_网页摘录_:

这项对中国经济增长潜力的研究,不仅斩获孙冶方经济学奖,还发行到了海外
距离上一次全球金融危机爆发已十年。2008年9月,突如其来的金融危机席卷全球,中国亦未能幸免。经济增速断崖式下滑,出口呈现负增长,许多大型工厂停工停产……中国经济一度面临“硬着陆”风险。
危局之下,中国政府于2008年11月推出扩大内需、刺激经济增长的十项措施。初步匡算,实施这十大措施,到2010年底约需投资4万亿元,这项计划也因此被媒体和经济界人士解读为“四万亿计划”。然而,当投资的刺激效应逐渐褪去,中国经济减速趋势再次凸显,长期保持在10%以上的经济增长“奇迹”遭遇严峻挑战。
中国在2008年后所呈现出的明显经济减速趋势,主要源于后危机时代的周期性影响,还是源于经济进入中高速增长的新常态?中国未来经济增长潜力如何?这一话题在金融危机爆发之后引发了高度关注和热议,而其结论则具有非常重要的政策含义。
由中国金融四十人论坛(CF40)学术委员、清华大学经济管理学院副院长白重恩主持,CF40·青年论坛会员、中国人民大学公共管理学院副教授张琼等参与共同完成的CF40内部课题《中国经济增长潜力研究》,正是通过深入、严谨的研究,尝试回答这一问题。
中国金融四十人论坛(CF40)学术委员、清华大学经济管理学院副院长白重恩
这一课题报告的部分成果——白重恩与张琼合著的论文《中国经济减速的生产率解释》(发表于《比较》2014年8月第73期),获得2017年第17届孙冶方经济科学奖论文奖,这也是目前中国经济学界公认的最高奖项,素有“中国诺贝尔经济学奖”之称。

_任务说明_:
**A.** 请列出网页摘录中所有用书名号《》标出的名称。
**B.** 请从这篇关于中国经济增长潜力研究的文章的最后一句之后接着往下写。
随后的各行与此处无关。

_数据部分_:
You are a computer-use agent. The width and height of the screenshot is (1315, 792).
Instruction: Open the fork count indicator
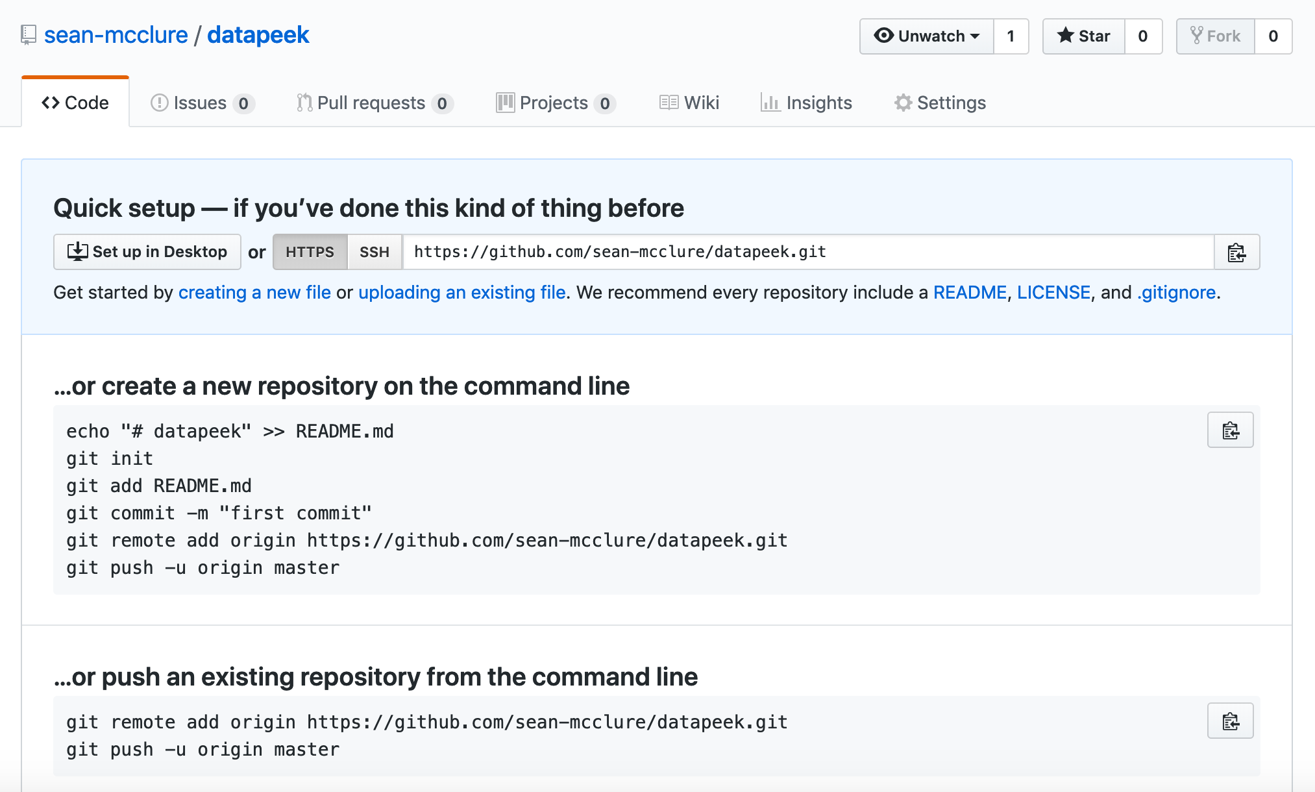[x=1273, y=36]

_回答内容_:
**A.**
《中国经济增长潜力研究》
《中国经济减速的生产率解释》
《比较》

**B.**
白重恩与张琼合著的论文《中国经济减速的生产率解释》获奖
孙冶方经济科学基金会评奖委员会在颁奖词中指出“文章探讨了中国2008年以来经济增长减速的原因和未来走势,运用1978年以来的分省数据考察了生产率波动的机制,对影响全要素生产率的因素进行了识别和分解。模拟了2008年以来大规模投资在‘稳增长’中的作用,认为过度依赖投资的增长,不利于生产率提高和居民消费增长,这些对理解经济发展新常态有重要启示意义。”
近期,课题报告《中国经济增长潜力研究》由CF40国际交流与合作部翻译为英文著作 A Research on China’s Economic Growth Potential,并由世界著名学术出版商Routledge(劳特利奇出版社)正式出版,在海外发行。
白重恩最新英文专著A Research on China’s Economic Growth Potential(CF40书系)
作为一位在业界卓有影响的经济学家,白重恩对于经济研究格外严谨。白重恩坦陈,其实他有很大的压力:“如果你说出来的话有一定的社会影响,可能会起一定的作用,就要格外深思熟虑。”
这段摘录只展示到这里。